马涵慧博士再发CRISPR研究成果

　　最近在《Journal of Cell Biology》发表的一项研究中，美国麻省大学医学院的科学家，揭示了“CRISPR-Cas9机器在活细胞内如何运作”的重要新细节，对于开发使用强大基因编辑工具的治疗方法，具有重要的意义。

　　本文通讯作者、生物化学与分子药理学教授Thoru Pederson博士说：“关于‘CRISPR-Cas9复合物如何在活细胞的基因组周围四处活动并发现其靶标’的细节，我们了解甚少。在这项研究中，我们了解到这台机器是如何工作的，这对于试图开发基因编辑工具用于实验室和临床的研究者来说，是非常重要的和有用的。”

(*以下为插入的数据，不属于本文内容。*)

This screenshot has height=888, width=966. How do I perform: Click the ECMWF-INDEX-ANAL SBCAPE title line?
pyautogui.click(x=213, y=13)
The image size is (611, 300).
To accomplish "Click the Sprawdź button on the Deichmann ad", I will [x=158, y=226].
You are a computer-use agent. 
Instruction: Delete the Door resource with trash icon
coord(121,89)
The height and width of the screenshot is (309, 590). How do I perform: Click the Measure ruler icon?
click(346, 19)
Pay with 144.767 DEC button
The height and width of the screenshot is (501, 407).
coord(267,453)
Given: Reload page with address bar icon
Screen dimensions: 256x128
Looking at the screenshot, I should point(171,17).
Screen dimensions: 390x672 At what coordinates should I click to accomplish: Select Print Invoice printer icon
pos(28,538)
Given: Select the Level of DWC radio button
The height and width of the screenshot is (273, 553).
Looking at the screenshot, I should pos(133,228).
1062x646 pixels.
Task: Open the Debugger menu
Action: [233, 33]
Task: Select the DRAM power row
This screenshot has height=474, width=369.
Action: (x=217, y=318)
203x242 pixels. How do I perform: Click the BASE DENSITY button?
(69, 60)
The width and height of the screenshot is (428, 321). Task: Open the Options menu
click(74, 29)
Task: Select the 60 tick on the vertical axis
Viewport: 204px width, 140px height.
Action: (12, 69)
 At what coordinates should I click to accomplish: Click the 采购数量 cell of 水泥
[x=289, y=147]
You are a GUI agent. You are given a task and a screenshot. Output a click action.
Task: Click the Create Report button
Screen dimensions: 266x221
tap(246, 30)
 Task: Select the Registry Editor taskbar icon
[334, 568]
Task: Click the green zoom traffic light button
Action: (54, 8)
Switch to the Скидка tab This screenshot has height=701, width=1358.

　　作为该细菌免疫系统（防止病毒入侵）的一个组件，CRISPR-Cas9复合物是一种强大 的基因编辑系统。CRISPR-Cas9适于在实验室里，它比以前的技术更有效和精确，因为科学家们能找到方法，快速地编程和传递它，以选择性地编辑用于 研究的特定基因序列。为了切割一段双链DNA，CRISPR-Cas9利用一段大约20个碱基对的向导RNA，来靶定基因组的特定靶区域，然后，Cas9 复合物将进行切割。这使得科学家能够切除基因组中的基因序列，或向基因组中插入基因序列。

　　CRISPR/Cas9系统在活细胞内如何运作的根本动力学，我们还不清楚，一些传递系统和技术已经比其他的更为成功。为了观察CRISPR -Cas9系统在一个活细胞内是如何运作的，Pederson博士和同事们开发了一种技术，能用不同的荧光分子来标记导向RNA和Cas9元件，这样就可以 同时跟踪它们。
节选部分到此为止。